__WHAT YOU HAVE TO DO__
All lines with the word "Automation" are to be found and copied from the listing.

(PROVIDED MATERIAL Opens)

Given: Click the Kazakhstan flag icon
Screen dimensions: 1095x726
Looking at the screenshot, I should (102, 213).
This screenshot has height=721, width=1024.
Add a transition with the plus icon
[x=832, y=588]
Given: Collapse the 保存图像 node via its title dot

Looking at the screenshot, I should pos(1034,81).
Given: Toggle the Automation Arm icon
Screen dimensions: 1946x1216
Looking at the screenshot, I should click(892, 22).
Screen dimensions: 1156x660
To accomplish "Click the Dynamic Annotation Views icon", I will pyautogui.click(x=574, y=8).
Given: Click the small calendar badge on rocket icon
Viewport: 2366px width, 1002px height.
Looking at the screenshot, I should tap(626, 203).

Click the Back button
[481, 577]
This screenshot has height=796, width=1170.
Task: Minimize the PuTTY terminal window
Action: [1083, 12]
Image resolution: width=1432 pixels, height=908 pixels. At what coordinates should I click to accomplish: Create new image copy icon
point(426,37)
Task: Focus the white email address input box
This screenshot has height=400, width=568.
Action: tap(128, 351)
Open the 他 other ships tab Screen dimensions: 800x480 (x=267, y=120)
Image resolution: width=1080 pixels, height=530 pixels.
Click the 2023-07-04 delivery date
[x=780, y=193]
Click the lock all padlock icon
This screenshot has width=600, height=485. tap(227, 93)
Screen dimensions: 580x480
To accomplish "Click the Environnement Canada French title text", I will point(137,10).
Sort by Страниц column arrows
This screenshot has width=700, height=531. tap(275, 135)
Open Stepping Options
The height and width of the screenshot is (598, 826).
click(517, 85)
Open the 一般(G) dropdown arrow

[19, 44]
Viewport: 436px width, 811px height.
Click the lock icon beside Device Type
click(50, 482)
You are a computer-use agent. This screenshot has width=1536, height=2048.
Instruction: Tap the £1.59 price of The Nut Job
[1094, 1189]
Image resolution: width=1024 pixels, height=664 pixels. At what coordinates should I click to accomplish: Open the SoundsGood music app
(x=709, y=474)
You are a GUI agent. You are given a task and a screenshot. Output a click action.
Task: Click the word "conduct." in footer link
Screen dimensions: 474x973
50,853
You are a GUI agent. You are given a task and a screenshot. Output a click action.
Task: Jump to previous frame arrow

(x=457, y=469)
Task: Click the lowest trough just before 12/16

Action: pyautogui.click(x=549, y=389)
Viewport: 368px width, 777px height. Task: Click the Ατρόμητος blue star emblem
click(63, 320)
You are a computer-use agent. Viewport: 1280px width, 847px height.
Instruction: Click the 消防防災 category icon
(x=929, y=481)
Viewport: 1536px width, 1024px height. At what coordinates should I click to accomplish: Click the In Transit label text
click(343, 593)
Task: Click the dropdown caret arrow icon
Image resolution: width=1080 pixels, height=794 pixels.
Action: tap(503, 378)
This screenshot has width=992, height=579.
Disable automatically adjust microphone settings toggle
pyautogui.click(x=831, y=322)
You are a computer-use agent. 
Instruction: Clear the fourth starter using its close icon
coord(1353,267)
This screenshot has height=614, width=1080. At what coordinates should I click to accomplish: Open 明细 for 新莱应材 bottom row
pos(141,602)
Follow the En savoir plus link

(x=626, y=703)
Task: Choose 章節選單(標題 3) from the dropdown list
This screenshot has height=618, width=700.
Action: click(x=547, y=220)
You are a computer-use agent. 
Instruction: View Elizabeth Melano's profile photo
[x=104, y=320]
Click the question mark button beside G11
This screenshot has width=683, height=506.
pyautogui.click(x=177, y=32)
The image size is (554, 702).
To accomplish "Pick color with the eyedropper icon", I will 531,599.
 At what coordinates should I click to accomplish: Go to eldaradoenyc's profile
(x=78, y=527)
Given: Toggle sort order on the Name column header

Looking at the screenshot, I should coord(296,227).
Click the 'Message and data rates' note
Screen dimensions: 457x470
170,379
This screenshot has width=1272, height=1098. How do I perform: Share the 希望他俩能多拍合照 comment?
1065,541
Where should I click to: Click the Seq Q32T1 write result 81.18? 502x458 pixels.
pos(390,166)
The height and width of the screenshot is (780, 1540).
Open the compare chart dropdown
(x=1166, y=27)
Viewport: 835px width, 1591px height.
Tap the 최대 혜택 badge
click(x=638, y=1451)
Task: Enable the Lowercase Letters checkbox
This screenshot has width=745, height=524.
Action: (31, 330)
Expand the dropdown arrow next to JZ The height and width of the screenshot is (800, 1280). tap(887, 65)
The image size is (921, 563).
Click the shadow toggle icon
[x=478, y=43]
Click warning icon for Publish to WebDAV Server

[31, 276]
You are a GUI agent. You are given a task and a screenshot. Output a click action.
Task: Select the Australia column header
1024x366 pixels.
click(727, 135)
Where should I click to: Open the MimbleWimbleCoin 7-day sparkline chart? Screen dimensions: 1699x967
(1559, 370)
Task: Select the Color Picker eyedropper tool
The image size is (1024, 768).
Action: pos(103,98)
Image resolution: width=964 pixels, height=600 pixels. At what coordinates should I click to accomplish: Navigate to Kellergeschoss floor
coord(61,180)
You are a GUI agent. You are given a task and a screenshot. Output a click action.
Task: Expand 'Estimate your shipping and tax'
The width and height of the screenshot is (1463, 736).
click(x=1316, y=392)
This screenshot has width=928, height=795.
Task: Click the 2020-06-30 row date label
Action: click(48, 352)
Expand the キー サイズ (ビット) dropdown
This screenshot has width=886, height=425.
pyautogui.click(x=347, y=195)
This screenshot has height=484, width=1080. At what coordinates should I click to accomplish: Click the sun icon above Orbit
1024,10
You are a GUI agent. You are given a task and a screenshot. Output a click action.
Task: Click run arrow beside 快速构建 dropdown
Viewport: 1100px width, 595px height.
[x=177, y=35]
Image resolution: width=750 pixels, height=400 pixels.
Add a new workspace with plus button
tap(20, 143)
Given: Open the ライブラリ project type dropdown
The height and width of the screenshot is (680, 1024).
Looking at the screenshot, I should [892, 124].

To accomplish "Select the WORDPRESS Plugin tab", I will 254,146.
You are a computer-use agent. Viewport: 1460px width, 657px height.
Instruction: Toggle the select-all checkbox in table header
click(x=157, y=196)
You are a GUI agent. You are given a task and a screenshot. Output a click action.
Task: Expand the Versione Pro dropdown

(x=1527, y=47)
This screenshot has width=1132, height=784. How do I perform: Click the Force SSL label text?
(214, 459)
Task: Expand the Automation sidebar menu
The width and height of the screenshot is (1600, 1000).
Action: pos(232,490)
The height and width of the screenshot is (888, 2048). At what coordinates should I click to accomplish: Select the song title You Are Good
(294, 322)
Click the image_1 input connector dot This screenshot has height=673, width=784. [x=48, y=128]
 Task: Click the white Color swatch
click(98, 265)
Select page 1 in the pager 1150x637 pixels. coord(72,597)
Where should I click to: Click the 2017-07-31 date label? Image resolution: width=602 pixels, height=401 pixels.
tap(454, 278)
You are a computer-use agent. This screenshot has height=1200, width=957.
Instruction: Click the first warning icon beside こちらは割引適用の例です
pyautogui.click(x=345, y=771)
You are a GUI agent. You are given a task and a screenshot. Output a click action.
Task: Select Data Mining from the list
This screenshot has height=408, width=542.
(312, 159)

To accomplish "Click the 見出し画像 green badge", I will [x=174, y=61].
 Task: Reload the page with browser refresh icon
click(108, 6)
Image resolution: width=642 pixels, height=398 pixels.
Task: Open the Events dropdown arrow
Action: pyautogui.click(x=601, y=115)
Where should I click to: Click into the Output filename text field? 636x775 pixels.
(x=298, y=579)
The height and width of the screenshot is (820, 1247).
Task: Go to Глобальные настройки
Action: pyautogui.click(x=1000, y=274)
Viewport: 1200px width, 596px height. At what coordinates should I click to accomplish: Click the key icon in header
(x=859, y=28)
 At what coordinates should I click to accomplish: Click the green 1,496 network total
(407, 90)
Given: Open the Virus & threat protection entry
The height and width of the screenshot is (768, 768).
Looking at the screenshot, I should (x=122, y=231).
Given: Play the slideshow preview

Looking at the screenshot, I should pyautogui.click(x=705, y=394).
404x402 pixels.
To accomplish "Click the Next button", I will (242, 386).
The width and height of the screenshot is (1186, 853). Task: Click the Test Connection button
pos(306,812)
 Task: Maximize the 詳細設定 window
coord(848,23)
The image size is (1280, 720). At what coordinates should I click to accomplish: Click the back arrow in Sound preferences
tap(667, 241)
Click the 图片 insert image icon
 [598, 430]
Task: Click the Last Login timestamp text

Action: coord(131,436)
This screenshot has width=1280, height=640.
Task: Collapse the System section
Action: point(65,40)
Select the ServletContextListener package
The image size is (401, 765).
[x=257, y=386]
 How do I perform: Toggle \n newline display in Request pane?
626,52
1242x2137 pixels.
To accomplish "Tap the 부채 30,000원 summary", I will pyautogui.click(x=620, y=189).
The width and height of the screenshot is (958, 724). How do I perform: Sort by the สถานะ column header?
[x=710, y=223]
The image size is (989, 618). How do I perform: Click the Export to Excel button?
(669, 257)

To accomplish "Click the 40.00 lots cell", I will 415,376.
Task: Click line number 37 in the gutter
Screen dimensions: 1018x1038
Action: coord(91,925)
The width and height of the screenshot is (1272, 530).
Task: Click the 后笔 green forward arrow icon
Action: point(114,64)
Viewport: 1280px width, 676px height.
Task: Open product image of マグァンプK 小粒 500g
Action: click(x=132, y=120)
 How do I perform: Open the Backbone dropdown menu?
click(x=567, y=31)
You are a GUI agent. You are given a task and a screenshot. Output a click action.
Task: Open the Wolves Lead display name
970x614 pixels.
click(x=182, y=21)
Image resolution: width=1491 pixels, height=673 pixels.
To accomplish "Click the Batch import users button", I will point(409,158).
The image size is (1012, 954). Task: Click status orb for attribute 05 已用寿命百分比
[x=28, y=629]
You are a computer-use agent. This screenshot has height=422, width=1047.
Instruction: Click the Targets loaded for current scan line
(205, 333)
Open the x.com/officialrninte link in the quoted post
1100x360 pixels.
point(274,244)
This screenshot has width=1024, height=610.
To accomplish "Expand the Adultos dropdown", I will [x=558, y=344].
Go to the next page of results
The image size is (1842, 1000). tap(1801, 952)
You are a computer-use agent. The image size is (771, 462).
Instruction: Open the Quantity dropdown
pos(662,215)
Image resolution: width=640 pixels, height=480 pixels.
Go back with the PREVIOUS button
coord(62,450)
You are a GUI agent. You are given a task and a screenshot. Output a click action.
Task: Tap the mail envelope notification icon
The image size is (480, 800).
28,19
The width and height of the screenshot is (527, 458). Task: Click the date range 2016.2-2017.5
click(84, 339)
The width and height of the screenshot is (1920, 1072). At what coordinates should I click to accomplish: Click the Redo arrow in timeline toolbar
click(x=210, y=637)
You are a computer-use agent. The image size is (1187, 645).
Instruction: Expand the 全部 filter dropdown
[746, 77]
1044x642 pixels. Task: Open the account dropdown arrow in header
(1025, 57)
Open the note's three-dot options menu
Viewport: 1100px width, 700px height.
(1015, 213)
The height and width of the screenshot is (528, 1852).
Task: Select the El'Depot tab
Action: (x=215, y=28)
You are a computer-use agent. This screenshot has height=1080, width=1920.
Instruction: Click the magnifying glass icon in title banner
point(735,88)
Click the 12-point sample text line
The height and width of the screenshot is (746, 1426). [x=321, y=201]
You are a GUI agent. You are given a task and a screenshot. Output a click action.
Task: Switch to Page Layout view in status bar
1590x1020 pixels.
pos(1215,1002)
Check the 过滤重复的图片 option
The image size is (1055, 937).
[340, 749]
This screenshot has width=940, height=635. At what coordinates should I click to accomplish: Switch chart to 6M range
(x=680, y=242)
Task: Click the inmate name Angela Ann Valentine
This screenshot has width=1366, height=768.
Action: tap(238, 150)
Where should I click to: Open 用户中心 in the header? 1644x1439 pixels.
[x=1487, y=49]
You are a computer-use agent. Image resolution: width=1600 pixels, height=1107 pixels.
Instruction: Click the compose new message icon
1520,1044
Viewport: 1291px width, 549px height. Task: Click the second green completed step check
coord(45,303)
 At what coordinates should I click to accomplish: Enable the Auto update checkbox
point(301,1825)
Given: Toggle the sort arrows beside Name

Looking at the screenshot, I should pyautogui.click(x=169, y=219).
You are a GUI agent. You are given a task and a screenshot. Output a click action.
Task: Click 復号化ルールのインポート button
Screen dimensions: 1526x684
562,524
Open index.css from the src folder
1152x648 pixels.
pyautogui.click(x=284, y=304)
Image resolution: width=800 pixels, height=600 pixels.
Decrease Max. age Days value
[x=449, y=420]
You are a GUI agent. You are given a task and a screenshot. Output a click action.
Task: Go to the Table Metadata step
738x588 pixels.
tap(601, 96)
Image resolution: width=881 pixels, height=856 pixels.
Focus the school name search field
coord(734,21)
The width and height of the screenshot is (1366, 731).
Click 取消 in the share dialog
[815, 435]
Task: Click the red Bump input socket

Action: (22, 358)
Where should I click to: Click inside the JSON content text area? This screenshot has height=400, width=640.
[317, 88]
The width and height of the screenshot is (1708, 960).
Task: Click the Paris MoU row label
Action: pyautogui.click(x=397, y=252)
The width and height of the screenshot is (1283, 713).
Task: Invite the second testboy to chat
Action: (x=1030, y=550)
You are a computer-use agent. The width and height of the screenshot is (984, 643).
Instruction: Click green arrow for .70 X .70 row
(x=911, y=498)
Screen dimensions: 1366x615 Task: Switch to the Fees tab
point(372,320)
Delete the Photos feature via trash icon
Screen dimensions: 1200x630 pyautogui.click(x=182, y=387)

(PROVIDED MATERIAL Closes)

__SOLVED PROBLEM__
Given: Toggle the Automation Arm icon
Task: Expand the Automation sidebar menu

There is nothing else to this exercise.